WHAT TO WORK ON
Tally how many lines in the material include the word "computer", then give that figure by itself.

-*-*-

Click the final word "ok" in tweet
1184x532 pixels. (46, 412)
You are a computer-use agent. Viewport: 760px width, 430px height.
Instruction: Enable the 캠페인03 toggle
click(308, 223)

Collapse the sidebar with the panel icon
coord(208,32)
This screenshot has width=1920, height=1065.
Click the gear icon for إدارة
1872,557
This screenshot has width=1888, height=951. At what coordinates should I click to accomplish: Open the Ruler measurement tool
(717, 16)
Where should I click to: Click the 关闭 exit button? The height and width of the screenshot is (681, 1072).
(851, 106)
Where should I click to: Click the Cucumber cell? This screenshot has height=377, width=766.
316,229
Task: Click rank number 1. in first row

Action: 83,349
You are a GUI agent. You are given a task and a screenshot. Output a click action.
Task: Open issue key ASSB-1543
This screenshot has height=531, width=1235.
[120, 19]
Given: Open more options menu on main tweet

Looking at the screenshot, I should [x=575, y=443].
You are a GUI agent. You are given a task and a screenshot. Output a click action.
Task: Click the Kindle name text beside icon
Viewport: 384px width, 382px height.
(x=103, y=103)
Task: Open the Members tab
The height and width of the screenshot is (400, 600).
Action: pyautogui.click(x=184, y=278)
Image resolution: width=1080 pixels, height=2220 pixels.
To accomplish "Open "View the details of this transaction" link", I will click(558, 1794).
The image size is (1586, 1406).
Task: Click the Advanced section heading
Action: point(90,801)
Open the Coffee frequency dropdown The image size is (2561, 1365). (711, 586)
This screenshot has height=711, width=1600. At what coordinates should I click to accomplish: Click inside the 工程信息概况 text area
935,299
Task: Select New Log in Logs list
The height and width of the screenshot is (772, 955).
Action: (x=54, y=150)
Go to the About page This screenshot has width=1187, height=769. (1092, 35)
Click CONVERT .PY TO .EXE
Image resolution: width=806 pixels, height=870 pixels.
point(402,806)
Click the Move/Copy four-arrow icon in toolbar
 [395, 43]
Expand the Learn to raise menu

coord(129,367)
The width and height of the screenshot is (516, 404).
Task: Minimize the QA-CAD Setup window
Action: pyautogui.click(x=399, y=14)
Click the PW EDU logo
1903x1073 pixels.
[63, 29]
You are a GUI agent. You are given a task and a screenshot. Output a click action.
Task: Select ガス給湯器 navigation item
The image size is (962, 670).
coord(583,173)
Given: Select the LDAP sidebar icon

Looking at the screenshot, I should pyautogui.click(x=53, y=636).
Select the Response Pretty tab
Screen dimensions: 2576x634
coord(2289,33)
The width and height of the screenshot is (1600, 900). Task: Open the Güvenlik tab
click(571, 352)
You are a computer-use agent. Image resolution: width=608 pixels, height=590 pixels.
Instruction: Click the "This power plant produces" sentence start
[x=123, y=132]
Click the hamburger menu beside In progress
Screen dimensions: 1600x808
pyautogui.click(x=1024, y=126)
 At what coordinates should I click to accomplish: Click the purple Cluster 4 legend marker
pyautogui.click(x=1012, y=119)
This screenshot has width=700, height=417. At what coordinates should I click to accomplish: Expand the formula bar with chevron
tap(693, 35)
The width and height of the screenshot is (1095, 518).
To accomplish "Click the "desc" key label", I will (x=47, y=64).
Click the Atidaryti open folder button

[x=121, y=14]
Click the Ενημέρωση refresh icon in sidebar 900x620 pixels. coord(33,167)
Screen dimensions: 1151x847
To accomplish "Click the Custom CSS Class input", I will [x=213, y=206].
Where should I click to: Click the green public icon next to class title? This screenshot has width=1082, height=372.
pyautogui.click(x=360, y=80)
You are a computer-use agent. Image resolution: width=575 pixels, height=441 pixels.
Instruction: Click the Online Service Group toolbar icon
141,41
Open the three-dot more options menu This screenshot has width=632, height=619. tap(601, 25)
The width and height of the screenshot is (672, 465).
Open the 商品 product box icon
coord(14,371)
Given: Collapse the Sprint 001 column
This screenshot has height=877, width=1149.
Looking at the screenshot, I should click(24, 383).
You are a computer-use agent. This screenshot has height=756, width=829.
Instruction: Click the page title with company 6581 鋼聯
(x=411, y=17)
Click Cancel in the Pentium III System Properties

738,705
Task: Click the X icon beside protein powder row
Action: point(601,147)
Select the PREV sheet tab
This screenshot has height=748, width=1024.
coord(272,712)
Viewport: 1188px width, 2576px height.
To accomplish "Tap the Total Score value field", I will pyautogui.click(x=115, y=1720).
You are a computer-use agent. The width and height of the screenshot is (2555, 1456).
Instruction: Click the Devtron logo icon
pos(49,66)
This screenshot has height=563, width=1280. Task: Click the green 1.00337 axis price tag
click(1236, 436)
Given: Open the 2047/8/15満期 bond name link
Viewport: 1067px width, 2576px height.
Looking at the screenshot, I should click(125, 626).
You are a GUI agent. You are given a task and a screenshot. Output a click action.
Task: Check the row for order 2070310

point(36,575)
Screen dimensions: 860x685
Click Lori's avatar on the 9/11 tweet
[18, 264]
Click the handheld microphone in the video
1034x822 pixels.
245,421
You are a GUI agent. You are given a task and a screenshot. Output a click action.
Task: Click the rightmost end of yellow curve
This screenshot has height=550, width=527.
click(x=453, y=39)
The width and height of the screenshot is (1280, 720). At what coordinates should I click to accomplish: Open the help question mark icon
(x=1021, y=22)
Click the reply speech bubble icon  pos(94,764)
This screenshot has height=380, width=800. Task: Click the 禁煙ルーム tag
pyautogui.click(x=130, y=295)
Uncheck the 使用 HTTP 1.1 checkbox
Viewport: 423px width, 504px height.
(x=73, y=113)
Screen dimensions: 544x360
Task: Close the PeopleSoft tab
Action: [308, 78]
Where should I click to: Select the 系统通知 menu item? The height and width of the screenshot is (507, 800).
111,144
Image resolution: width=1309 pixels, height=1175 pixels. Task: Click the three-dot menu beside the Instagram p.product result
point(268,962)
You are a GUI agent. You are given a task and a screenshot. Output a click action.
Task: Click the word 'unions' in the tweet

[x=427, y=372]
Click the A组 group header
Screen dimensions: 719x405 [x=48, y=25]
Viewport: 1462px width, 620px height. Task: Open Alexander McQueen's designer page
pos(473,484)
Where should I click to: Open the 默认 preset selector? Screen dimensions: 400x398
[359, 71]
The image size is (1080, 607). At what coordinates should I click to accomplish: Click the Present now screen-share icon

-*-*-

SOLUTION BELOW
5